From the Sacramento Bee:
A government bailout will only shift risk from the borrowers and lenders to the taxpayers and future borrowers. It is nothing more than a new taxpayer-subsidized program that will rescue disreputable mortgage banking or brokerage firms at the expense of working families, taxpayers, and lower- and middle-income homeowners. Responsible consumers and taxpayers should not have to pay for poor decisions by a handful of consumers who took out loans they could not afford, nor should they be forced to bail out the lenders who helped these folks dive into the deep end of the financial pool.
From the Stockton Record:
Nervous homeowners in foreclosure or experiencing sleepless nights over the prospect of losing their homes were among some three dozen Record readers who took advantage of a free two-hour call-in Thursday night to speak with financial experts.
...
[Hank] Klor, a tax expert and enrolled agent the past 14 years in Stockton, fielded a call from a middle-aged woman who lives in a home she paid about $475,000 for and soon bought three more homes as investments with mortgages of at least $350,000 each. She told Klor she already had lost two of the homes and the third investment home was in the process of being foreclosed. She felt confident she had enough income to be able to keep her primary residence, although she has no savings.

"She is losing sleep over this. Potentially, she could be on the hook for taxes of over $300,000 in income in a single year," Klor said, noting the income is derived from the forgiveness of debt. "She will have some huge income exposures because of the three foreclosures. She should contact her tax adviser to get some tax relief. There is a legal way to reduce the tax if you meet the IRS rules for being insolvent," he said. "This is an example of someone who got greedy and now it is coming back to haunt her."

4 comments:

norcaljeff said...

I guess builders are willing to do anything to sell their homes....except lower the price. I wonder when they'll get it.

Jacob said...

Very true. If they actually lower the prices then all the other homes they have are worth less, and right now they are tracking those assets at full value.

But things are starting to get better (for the buyers waiting on the sidelines).

According to the media / experts a couple years ago there wasnt even a bubble and prices would go up forever.

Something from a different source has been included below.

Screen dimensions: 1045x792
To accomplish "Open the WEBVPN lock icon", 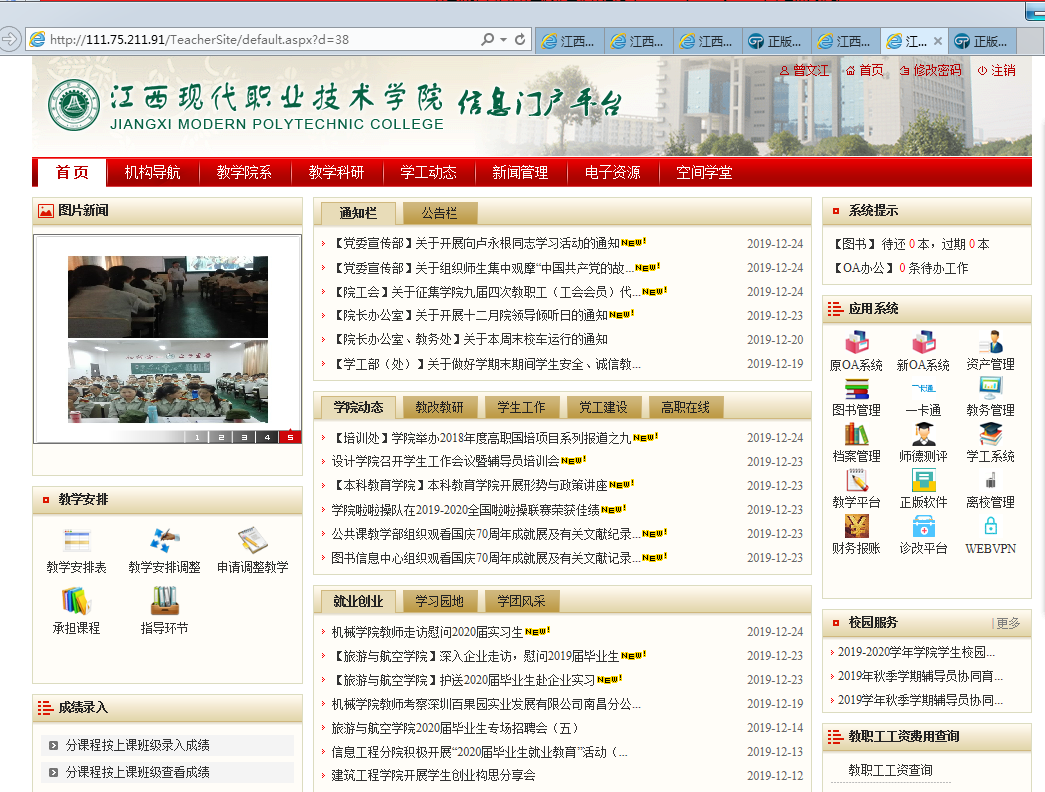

Then there would not be a pop to the bubble and everything would just level off.

Then just a small decline and soft landing.

Now everyone is just calling the bottom each month.

I believe that next year the pain will really kick in for the lenders and builders.

We have around 20k homes for sale and lenders are foreclosing on so many homes that it is almost more than actual sales.

Free TVs, cars, trips, etc. I don't see how this will help much anymore especially now that the mainstream media is covering the price declines.

Some homes that I am looking at have dropped 100-150k already, so in a year or 2 we should be back to prices more in line with wages.

anoop said...

norcaljeff,

They are lowering price also. I think you have to ask for it, though. A friend of mine bought in westpark and had to bargain hard to get them to lower the price but they did do it.

andnee said...

I would gladly go back to the days of white appliances, tile countertops, cultured marble (plastic) in the bathrooms and Lineolum on floors IF THEY WOULD CUT THE PRICE!!! I guess the simple fact of income vs. expenses does not seem to matter to anyone anymore?